EXERCISE INSTRUCTIONS - Retype the lines below character for character, beginning with the line that contains "Open the Project Manager tab" and continuing through the line that contains "tap(508, 149)".

Target position records:
┄┄┄┄┄┄┄┄┄┄┄┄┄┄┄┄┄┄┄┄
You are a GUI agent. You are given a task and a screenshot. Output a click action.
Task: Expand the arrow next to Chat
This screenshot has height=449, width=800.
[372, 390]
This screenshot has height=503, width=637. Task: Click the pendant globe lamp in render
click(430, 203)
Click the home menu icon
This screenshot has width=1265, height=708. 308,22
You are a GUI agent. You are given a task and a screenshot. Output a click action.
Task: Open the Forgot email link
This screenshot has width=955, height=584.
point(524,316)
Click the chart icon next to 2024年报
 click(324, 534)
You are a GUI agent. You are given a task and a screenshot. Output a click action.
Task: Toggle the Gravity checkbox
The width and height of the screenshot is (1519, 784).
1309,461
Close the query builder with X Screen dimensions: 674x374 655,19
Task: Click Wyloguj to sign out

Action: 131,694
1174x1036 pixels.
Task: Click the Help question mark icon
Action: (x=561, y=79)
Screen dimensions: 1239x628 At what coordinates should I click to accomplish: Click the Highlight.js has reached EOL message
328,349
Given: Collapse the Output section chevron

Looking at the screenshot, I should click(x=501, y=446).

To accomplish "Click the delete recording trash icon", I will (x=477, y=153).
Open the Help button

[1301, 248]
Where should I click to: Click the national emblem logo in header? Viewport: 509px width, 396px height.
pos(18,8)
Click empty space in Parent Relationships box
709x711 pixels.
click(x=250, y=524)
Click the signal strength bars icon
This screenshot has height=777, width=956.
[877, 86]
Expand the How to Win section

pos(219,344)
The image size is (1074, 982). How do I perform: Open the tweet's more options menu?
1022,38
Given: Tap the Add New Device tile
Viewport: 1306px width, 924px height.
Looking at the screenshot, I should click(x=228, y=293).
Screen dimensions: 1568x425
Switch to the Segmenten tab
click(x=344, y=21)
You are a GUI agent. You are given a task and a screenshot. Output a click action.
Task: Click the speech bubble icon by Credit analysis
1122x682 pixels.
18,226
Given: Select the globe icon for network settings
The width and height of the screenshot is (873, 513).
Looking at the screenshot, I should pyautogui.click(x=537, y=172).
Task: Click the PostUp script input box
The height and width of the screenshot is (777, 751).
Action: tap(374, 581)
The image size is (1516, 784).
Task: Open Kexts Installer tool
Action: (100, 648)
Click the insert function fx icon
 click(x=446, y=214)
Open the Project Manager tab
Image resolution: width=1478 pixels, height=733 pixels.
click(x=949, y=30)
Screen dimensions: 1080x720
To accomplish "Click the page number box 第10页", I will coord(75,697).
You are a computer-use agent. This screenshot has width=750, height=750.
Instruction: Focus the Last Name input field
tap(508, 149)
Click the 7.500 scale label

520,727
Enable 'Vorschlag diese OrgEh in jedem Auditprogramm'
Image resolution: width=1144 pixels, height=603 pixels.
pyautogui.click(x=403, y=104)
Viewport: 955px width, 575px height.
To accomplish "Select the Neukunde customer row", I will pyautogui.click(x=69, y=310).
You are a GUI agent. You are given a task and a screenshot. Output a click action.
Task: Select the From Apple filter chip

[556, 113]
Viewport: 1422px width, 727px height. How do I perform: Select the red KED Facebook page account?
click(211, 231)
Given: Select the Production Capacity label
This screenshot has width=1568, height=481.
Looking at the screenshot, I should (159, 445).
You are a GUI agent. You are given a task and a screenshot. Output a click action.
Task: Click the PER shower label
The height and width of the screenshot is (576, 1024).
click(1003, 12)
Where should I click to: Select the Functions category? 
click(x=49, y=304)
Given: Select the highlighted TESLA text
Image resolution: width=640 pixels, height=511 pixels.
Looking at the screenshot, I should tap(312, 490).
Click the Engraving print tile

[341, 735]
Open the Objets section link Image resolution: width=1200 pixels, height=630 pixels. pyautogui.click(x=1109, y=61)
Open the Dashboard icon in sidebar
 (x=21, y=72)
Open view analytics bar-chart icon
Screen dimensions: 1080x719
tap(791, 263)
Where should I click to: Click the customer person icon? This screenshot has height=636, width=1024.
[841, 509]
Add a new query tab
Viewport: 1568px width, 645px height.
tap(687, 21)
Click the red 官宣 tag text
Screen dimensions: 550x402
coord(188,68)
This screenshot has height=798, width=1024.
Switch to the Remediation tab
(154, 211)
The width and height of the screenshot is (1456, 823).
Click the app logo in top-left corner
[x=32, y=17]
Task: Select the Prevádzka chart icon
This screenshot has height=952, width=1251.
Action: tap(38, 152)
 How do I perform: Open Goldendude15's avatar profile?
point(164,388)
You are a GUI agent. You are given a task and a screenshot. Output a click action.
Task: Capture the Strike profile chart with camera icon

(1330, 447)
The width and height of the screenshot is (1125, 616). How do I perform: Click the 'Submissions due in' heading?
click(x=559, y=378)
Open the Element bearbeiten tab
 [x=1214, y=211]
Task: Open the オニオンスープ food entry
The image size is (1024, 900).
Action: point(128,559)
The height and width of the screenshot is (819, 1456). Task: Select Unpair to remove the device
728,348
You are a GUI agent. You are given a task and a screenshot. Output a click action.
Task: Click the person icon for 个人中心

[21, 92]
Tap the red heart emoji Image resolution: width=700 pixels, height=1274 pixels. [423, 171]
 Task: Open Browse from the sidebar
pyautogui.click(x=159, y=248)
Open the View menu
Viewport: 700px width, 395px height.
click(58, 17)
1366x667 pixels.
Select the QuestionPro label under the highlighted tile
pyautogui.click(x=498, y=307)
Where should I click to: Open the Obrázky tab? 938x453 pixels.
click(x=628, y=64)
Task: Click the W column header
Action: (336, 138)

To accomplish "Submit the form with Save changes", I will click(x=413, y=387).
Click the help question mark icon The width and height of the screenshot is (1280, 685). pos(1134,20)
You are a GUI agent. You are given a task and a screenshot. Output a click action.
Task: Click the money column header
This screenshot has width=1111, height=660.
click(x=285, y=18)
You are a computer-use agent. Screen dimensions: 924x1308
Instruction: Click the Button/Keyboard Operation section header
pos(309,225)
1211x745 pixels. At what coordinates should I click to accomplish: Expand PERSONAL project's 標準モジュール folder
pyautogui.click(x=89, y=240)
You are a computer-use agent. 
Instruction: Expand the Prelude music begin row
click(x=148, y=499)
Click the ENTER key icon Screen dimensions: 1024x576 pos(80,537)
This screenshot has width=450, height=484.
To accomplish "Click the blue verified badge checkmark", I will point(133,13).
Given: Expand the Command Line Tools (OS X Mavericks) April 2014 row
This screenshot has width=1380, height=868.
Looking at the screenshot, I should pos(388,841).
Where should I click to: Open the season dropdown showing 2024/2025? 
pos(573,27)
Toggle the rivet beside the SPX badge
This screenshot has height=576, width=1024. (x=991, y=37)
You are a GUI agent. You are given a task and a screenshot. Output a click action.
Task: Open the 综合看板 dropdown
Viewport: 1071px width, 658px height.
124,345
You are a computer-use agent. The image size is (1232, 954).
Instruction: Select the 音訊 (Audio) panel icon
┄┄┄┄┄┄┄┄┄┄┄┄┄┄┄┄┄┄┄┄
REPLY TO THE EXERCISE -
Open the Project Manager tab
Image resolution: width=1478 pixels, height=733 pixels.
click(x=949, y=30)
Screen dimensions: 1080x720
To accomplish "Click the page number box 第10页", I will coord(75,697).
You are a computer-use agent. This screenshot has width=750, height=750.
Instruction: Focus the Last Name input field
tap(508, 149)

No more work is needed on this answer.